* _Requirement_: Please reproduce every one of the following records line for line, changing nothing.

* _Records provided_:
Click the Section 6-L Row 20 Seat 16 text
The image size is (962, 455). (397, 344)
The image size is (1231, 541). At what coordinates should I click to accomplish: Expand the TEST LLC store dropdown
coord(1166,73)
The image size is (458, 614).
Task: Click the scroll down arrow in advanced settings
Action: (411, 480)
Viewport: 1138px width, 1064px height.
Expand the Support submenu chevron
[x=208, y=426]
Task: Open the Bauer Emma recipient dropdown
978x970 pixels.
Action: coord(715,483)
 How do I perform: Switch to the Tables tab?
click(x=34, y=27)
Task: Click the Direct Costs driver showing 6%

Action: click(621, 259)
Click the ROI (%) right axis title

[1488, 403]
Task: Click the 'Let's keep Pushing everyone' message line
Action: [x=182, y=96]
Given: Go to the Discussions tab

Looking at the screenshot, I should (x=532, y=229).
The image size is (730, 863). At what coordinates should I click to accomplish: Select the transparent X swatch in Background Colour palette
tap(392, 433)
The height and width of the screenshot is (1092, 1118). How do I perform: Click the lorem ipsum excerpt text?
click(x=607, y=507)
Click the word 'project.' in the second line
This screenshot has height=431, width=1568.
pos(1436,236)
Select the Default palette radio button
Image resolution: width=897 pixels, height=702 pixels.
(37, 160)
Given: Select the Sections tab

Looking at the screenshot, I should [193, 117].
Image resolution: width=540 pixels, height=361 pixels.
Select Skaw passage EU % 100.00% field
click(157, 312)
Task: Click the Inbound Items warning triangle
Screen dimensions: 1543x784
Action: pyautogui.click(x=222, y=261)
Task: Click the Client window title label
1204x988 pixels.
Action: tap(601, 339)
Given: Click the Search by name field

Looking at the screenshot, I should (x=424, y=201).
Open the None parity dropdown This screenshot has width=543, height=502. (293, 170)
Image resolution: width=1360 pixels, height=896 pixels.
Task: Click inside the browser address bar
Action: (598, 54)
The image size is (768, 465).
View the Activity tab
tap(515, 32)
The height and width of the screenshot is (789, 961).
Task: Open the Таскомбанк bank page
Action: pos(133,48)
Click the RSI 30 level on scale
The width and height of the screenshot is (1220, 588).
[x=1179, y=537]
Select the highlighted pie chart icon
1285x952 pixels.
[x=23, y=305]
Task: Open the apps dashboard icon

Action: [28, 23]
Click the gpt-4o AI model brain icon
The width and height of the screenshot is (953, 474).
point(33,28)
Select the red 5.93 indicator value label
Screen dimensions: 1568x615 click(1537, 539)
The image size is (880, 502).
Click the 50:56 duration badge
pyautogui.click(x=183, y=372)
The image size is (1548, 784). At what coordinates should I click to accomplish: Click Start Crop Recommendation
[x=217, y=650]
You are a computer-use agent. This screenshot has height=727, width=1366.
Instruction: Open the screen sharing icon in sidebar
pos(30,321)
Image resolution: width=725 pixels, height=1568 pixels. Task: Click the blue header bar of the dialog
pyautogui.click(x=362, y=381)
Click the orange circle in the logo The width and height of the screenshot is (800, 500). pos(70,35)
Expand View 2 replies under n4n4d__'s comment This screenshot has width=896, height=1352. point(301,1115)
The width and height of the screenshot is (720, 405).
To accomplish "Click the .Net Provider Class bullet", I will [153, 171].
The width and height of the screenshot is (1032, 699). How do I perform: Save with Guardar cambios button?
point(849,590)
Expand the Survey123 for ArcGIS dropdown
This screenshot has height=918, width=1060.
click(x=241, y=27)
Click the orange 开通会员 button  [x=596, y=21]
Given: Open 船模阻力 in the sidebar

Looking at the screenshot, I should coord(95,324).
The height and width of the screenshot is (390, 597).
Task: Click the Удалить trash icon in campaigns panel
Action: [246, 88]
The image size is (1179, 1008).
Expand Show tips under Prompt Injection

* _Task answer_:
Click the Section 6-L Row 20 Seat 16 text
The image size is (962, 455). (397, 344)
The image size is (1231, 541). At what coordinates should I click to accomplish: Expand the TEST LLC store dropdown
coord(1166,73)
The image size is (458, 614).
Task: Click the scroll down arrow in advanced settings
Action: (411, 480)
Viewport: 1138px width, 1064px height.
Expand the Support submenu chevron
[x=208, y=426]
Task: Open the Bauer Emma recipient dropdown
978x970 pixels.
Action: coord(715,483)
 How do I perform: Switch to the Tables tab?
click(x=34, y=27)
Task: Click the Direct Costs driver showing 6%

Action: click(621, 259)
Click the ROI (%) right axis title

[1488, 403]
Task: Click the 'Let's keep Pushing everyone' message line
Action: [x=182, y=96]
Given: Go to the Discussions tab

Looking at the screenshot, I should (x=532, y=229).
The image size is (730, 863). At what coordinates should I click to accomplish: Select the transparent X swatch in Background Colour palette
tap(392, 433)
The height and width of the screenshot is (1092, 1118). How do I perform: Click the lorem ipsum excerpt text?
click(x=607, y=507)
Click the word 'project.' in the second line
This screenshot has height=431, width=1568.
pos(1436,236)
Select the Default palette radio button
Image resolution: width=897 pixels, height=702 pixels.
(37, 160)
Given: Select the Sections tab

Looking at the screenshot, I should [193, 117].
Image resolution: width=540 pixels, height=361 pixels.
Select Skaw passage EU % 100.00% field
click(157, 312)
Task: Click the Inbound Items warning triangle
Screen dimensions: 1543x784
Action: pyautogui.click(x=222, y=261)
Task: Click the Client window title label
1204x988 pixels.
Action: tap(601, 339)
Given: Click the Search by name field

Looking at the screenshot, I should (x=424, y=201).
Open the None parity dropdown This screenshot has width=543, height=502. (293, 170)
Image resolution: width=1360 pixels, height=896 pixels.
Task: Click inside the browser address bar
Action: (598, 54)
The image size is (768, 465).
View the Activity tab
tap(515, 32)
The height and width of the screenshot is (789, 961).
Task: Open the Таскомбанк bank page
Action: pos(133,48)
Click the RSI 30 level on scale
The width and height of the screenshot is (1220, 588).
[x=1179, y=537]
Select the highlighted pie chart icon
1285x952 pixels.
[x=23, y=305]
Task: Open the apps dashboard icon

Action: [28, 23]
Click the gpt-4o AI model brain icon
The width and height of the screenshot is (953, 474).
point(33,28)
Select the red 5.93 indicator value label
Screen dimensions: 1568x615 click(1537, 539)
The image size is (880, 502).
Click the 50:56 duration badge
pyautogui.click(x=183, y=372)
The image size is (1548, 784). At what coordinates should I click to accomplish: Click Start Crop Recommendation
[x=217, y=650]
You are a computer-use agent. This screenshot has height=727, width=1366.
Instruction: Open the screen sharing icon in sidebar
pos(30,321)
Image resolution: width=725 pixels, height=1568 pixels. Task: Click the blue header bar of the dialog
pyautogui.click(x=362, y=381)
Click the orange circle in the logo The width and height of the screenshot is (800, 500). pos(70,35)
Expand View 2 replies under n4n4d__'s comment This screenshot has width=896, height=1352. point(301,1115)
The width and height of the screenshot is (720, 405).
To accomplish "Click the .Net Provider Class bullet", I will [153, 171].
The width and height of the screenshot is (1032, 699). How do I perform: Save with Guardar cambios button?
point(849,590)
Expand the Survey123 for ArcGIS dropdown
This screenshot has height=918, width=1060.
click(x=241, y=27)
Click the orange 开通会员 button  [x=596, y=21]
Given: Open 船模阻力 in the sidebar

Looking at the screenshot, I should coord(95,324).
The height and width of the screenshot is (390, 597).
Task: Click the Удалить trash icon in campaigns panel
Action: [246, 88]
The image size is (1179, 1008).
Expand Show tips under Prompt Injection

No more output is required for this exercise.